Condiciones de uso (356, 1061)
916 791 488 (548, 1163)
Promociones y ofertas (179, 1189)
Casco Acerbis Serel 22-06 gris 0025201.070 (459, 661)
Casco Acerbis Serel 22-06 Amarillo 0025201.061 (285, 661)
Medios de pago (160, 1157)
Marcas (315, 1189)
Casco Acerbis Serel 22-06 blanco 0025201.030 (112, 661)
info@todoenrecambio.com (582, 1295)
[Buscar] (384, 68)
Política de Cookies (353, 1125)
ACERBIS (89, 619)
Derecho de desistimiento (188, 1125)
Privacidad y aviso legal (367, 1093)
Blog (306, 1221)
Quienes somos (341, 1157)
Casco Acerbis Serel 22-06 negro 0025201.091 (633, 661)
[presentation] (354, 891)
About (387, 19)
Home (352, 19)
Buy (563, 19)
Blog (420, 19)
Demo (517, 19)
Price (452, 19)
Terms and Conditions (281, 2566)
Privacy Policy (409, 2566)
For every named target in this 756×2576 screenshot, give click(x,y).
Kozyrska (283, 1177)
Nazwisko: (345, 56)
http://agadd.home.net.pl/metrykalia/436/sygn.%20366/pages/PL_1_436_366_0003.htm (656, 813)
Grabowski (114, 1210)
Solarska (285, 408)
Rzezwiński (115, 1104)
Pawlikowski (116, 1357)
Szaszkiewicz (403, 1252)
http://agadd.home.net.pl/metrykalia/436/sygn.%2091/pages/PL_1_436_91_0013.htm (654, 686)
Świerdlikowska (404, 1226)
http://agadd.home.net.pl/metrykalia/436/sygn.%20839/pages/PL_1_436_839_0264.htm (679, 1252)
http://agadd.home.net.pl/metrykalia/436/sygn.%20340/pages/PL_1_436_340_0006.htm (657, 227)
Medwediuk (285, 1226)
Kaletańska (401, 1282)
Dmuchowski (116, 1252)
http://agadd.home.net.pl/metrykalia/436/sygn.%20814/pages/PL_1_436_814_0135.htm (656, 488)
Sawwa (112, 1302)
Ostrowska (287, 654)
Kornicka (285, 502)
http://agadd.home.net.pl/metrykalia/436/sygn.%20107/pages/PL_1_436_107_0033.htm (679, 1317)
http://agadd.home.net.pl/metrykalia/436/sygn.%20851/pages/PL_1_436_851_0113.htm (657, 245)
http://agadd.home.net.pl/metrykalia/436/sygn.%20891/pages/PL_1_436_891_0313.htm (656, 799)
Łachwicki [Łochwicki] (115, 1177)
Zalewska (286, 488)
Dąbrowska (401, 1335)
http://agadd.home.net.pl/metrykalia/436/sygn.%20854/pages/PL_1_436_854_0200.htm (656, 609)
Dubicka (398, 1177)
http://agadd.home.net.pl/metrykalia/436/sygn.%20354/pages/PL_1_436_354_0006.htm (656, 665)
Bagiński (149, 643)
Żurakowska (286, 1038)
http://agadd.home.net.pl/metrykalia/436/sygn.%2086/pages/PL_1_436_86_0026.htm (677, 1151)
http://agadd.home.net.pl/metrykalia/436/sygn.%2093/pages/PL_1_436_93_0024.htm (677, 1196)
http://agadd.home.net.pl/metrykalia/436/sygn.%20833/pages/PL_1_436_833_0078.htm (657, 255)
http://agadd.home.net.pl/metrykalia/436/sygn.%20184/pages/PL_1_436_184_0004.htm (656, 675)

__What to do__: Can you repeat all the items above with each "Casco" replaced by "Helmet" and nothing else changed?

__Task response__:
Condiciones de uso (356, 1061)
916 791 488 (548, 1163)
Promociones y ofertas (179, 1189)
Helmet Acerbis Serel 22-06 gris 0025201.070 (459, 661)
Helmet Acerbis Serel 22-06 Amarillo 0025201.061 (285, 661)
Medios de pago (160, 1157)
Marcas (315, 1189)
Helmet Acerbis Serel 22-06 blanco 0025201.030 (112, 661)
info@todoenrecambio.com (582, 1295)
[Buscar] (384, 68)
Política de Cookies (353, 1125)
ACERBIS (89, 619)
Derecho de desistimiento (188, 1125)
Privacidad y aviso legal (367, 1093)
Blog (306, 1221)
Quienes somos (341, 1157)
Helmet Acerbis Serel 22-06 negro 0025201.091 (633, 661)
[presentation] (354, 891)
About (387, 19)
Home (352, 19)
Buy (563, 19)
Blog (420, 19)
Demo (517, 19)
Price (452, 19)
Terms and Conditions (281, 2566)
Privacy Policy (409, 2566)
For every named target in this 756×2576 screenshot, give click(x,y).
Kozyrska (283, 1177)
Nazwisko: (345, 56)
http://agadd.home.net.pl/metrykalia/436/sygn.%20366/pages/PL_1_436_366_0003.htm (656, 813)
Grabowski (114, 1210)
Solarska (285, 408)
Rzezwiński (115, 1104)
Pawlikowski (116, 1357)
Szaszkiewicz (403, 1252)
http://agadd.home.net.pl/metrykalia/436/sygn.%2091/pages/PL_1_436_91_0013.htm (654, 686)
Świerdlikowska (404, 1226)
http://agadd.home.net.pl/metrykalia/436/sygn.%20839/pages/PL_1_436_839_0264.htm (679, 1252)
http://agadd.home.net.pl/metrykalia/436/sygn.%20340/pages/PL_1_436_340_0006.htm (657, 227)
Medwediuk (285, 1226)
Kaletańska (401, 1282)
Dmuchowski (116, 1252)
http://agadd.home.net.pl/metrykalia/436/sygn.%20814/pages/PL_1_436_814_0135.htm (656, 488)
Sawwa (112, 1302)
Ostrowska (287, 654)
Kornicka (285, 502)
http://agadd.home.net.pl/metrykalia/436/sygn.%20107/pages/PL_1_436_107_0033.htm (679, 1317)
http://agadd.home.net.pl/metrykalia/436/sygn.%20851/pages/PL_1_436_851_0113.htm (657, 245)
http://agadd.home.net.pl/metrykalia/436/sygn.%20891/pages/PL_1_436_891_0313.htm (656, 799)
Łachwicki [Łochwicki] (115, 1177)
Zalewska (286, 488)
Dąbrowska (401, 1335)
http://agadd.home.net.pl/metrykalia/436/sygn.%20854/pages/PL_1_436_854_0200.htm (656, 609)
Dubicka (398, 1177)
http://agadd.home.net.pl/metrykalia/436/sygn.%20354/pages/PL_1_436_354_0006.htm (656, 665)
Bagiński (149, 643)
Żurakowska (286, 1038)
http://agadd.home.net.pl/metrykalia/436/sygn.%2086/pages/PL_1_436_86_0026.htm (677, 1151)
http://agadd.home.net.pl/metrykalia/436/sygn.%2093/pages/PL_1_436_93_0024.htm (677, 1196)
http://agadd.home.net.pl/metrykalia/436/sygn.%20833/pages/PL_1_436_833_0078.htm (657, 255)
http://agadd.home.net.pl/metrykalia/436/sygn.%20184/pages/PL_1_436_184_0004.htm (656, 675)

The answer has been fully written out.